The introduction to the story, entitled, "The Future," begins with the famous quote...

Last night I dreamt I went to Manderley again.

This segment gives a description of the country estate that was once magnificent. The narrator now travels around the world; in reading English newspapers, she recounts her past—one that includes her male companion. A cursory introduction is also made of other important characters in Daphne Du Maurier's novel, Rebecca. Near the end of this section, the narrator flashes back to when her life changed forever—in Monte Carlo when she was a companion to the wealthy Mrs. Van Hopper.

The next part is called "The Hotel Cote d'Azur" and conveys the details of the narrator's servitude to a disagreeable woman who thinks herself to be grander than she really is. It is here that the narrator meets Maxim de Winter, a widower. The relationship with de Winter and the unnamed narrator grows. When Mrs. Van Hopper decides to return to America, de Winter announces that he and the narrator are to be married.

"The Uncomfortable Months" is a rather tame title for what confronts the narrator as she and her new husband return to his estate, Manderley, after an extended honeymoon. It is here that she realizes with great clarity the difference between her husband's station and her own: he is a man of money, but she has no experience with this kind of life. Mrs.
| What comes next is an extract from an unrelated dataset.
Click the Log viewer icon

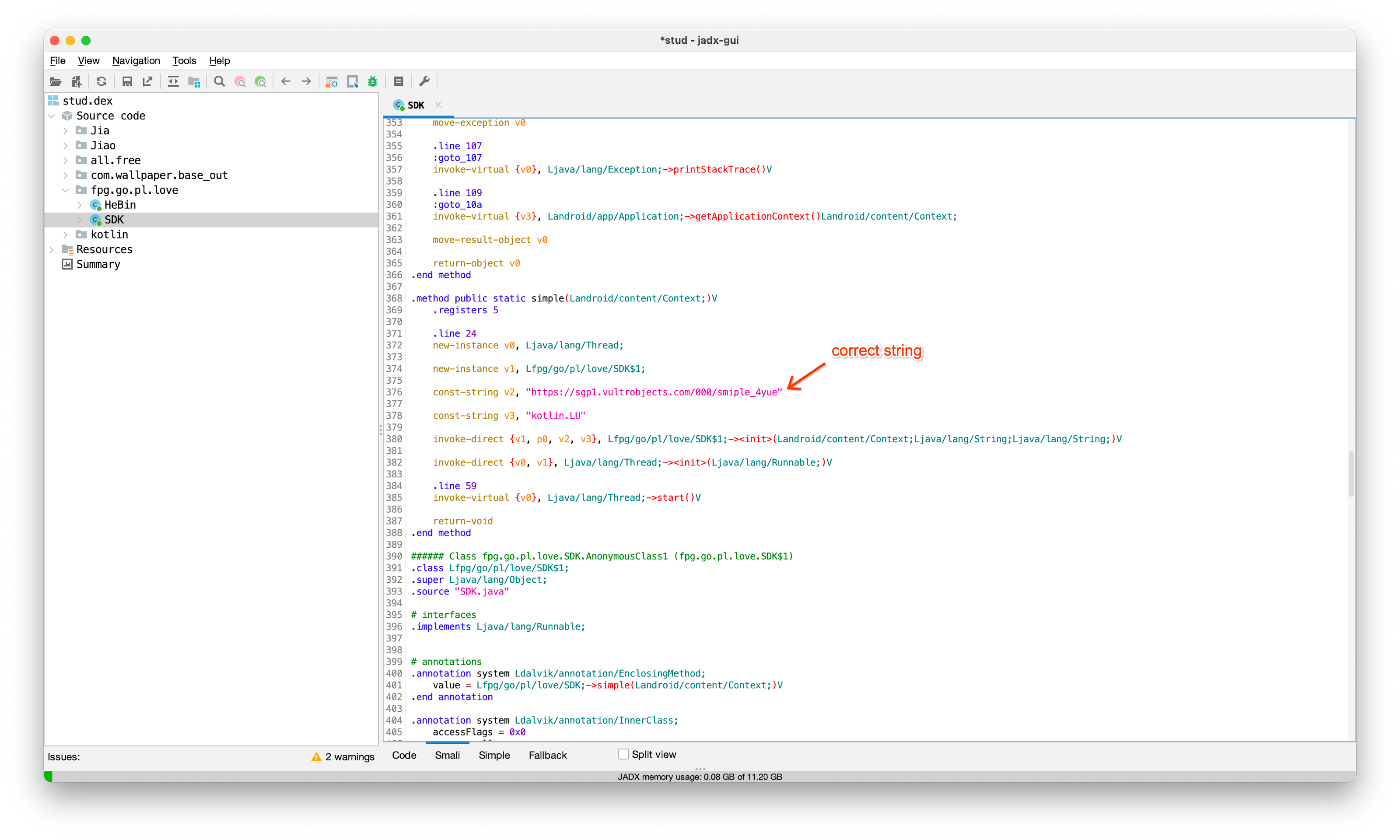click(399, 81)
Danvers, the housekeeper who served Rebecca (the previous Mrs. de Winter), does all she can to make the narrator's life miserable. Most especially is the "presence" of Rebecca: memories that Danvers will not allow to die. The narrator is an outsider; and she realizes how little she knows her husband. We also meet Jack Favell, another with a history with Rebecca.

"The Masquerade" describes a complete disaster, as the narrator (with Danver's "help") copies a dress to wear that Rebecca wore to the same event years before. Unintentionally, the narrator stirs painful memories for Maxim, and she feels even more isolated, while Danvers is well-satisfied.
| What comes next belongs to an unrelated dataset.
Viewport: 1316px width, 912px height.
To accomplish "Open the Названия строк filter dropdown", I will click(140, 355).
"The Sunken Boat" introduces a startling development, and the mysterious mood of the tale intensifies. The boat has Rebecca's dead body in it, though Maxim had identified another body found up the coast as Rebecca. He admits to his new wife that he killed Rebecca and sank the boat with her body on it. While his new wife had worried that Maxim still loved Rebecca, she learns that he really loves her. There is an inquest (searching for cause of death), but Maxim is cleared of any guilt when the court rules that Rebecca committed suicide.
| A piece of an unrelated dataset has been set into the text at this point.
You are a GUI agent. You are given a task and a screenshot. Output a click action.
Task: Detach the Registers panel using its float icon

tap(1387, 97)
Favell, however, tries to blackmail Maxim with a letter Rebecca had written to him, asking Favell to meet her that day. Favell admits his affair with Rebecca, and insists she was murdered. Maxim refuses to pay Favell and calls for the law. The group drives to London the following day. There they meet with Rebecca's physician who announces that Rebecca was dying of cancer. This further convinces the "magistrate" that Rebecca took her life. It seems Rebecca did all she could to make Maxim kill her so she could escape a painful end—while also destroying Maxim.

When Danvers receives this news, she sets Manderley ablaze and leaves. The closing of the story describes the return of Mr. and Mrs. de Winter, and the sight of Manderley before them—burning to the ground.